▶ _EXCERPT_:
2. Attorney Timothy C. Woodcock

As detailed in his affidavit, Attorney Woodcock is a partner at the firm of Eaton Peabody and served as lead counsel in this matter. All told, he has submitted invoices indicating he has billed 133.1 hours to this case for a total individual fee request of approximately $39,264.00.

Attorney Woodcock has approximately 35 years of experience practicing law in Maine as a member of the bar of this Court. He has billed his work in this case at an hourly rate of $295. The State Defendants have not objected to this rate and it appears within the approved range of prevailing market rates charged by comparably credentialed Maine counsel.

Nonetheless, the Court notes that this hourly rate is at the high end of recently approved rates. See J.J.R. Distributing Corp v. Sandler Bros., No. 09–cv–P–S, 2010 WL 1064729 at *2 (D.Me. Feb. 23, 2010) (noting that “[t]he maximum rate usually awarded to counsel in the Greater Portland area ... is in the vicinity of $250.00”), report and recommendation adopted by 2010 WL 1064733 (D.Me. Mar. 18, 2010).

The Court next turns its attention to the hours reasonably expended by Mr. Woodcock at his claimed hourly rate. With respect to Attorney Woodcock's hours, State Defendants specifically ask that the Court exclude the following categories of time: (1) time spent talking to the media, (2) time spent attending two meetings of the Maine Reapportionment Commission, (3) time spent dealing with Mr. Bensen, and (4) time spent dealing with other unidentified persons and unrelated matters. State Defendants also seek to have Mr. Woodcock paid at a lower rate for: (1) any non-core work, which they describe as including “less demanding tasks, such as letter writing and phone calls” (State Defs. Response at 17), and (2) time spent preparing this pending motion for fees. The Court considers each of these objections in turn.

First, with respect to time spent talking to the media, State Defendants' objection is well taken. “Reported federal cases are unanimous in denying awards of attorneys' fees for media-related time....” See Parker v. Town of Swansea, 310 F.Supp.2d 376, 393 (D.Mass.2004) (quoting McLaughlin v. Boston School Committee, 976 F.Supp. 53, 72 (D.Mass.1997)). State Defendants assert that Attorney Woodcock's contemporaneous billing records established 3.3 hours of time devoted exclusively to media and an additional 3.8 hours where it appears part of the time was expended on media. Having reviewed the entries cited by State Defendants, the Court will deduct the 3.3 hours listed as time spent exclusively on media and 1.4 hours of the time where the entries indicate time was partially spent on media. As a result, a total of 4.7 hours will be deducted as media-related time.

▶ _STORED ROWS_:
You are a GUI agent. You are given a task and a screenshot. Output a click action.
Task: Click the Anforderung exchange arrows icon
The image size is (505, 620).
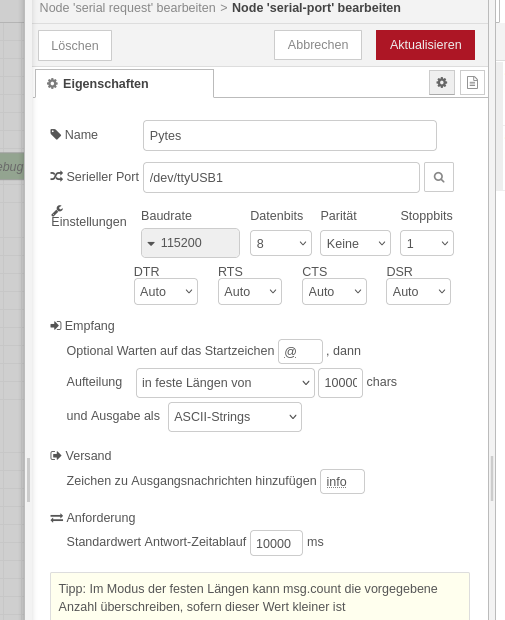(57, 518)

* * *

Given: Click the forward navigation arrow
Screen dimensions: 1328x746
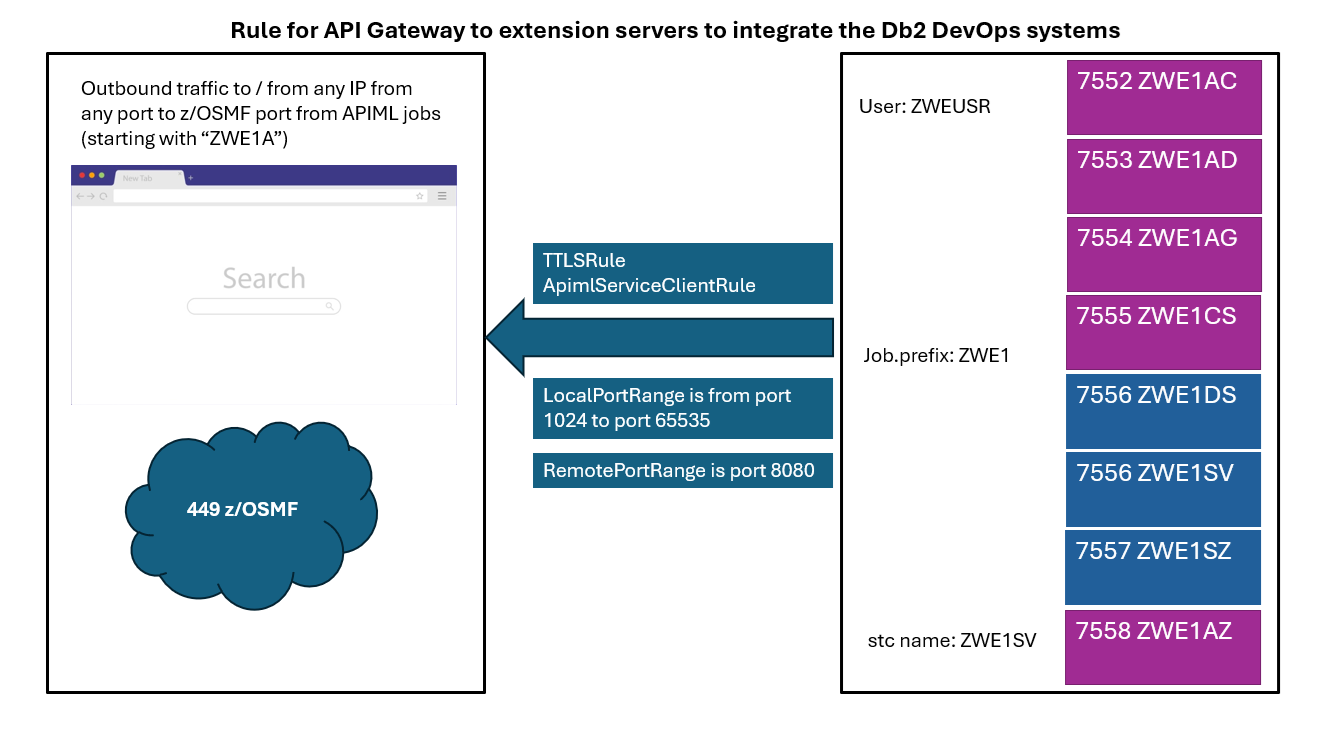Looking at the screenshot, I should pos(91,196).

▶ _WORK TO DO_:
1. According to the fee excerpt, how many hours in total will the Court deduct as media-related time?
2. Write out the fee excerpt from "Nonetheless, the Court" to "Mar. 18, 2010).".

▶ _SOLUTIONS TO THE PROBLEMS_:
1. 4.7 hours

2.
Nonetheless, the Court notes that this hourly rate is at the high end of recently approved rates. See J.J.R. Distributing Corp v. Sandler Bros., No. 09–cv–P–S, 2010 WL 1064729 at *2 (D.Me. Feb. 23, 2010) (noting that “[t]he maximum rate usually awarded to counsel in the Greater Portland area ... is in the vicinity of $250.00”), report and recommendation adopted by 2010 WL 1064733 (D.Me. Mar. 18, 2010).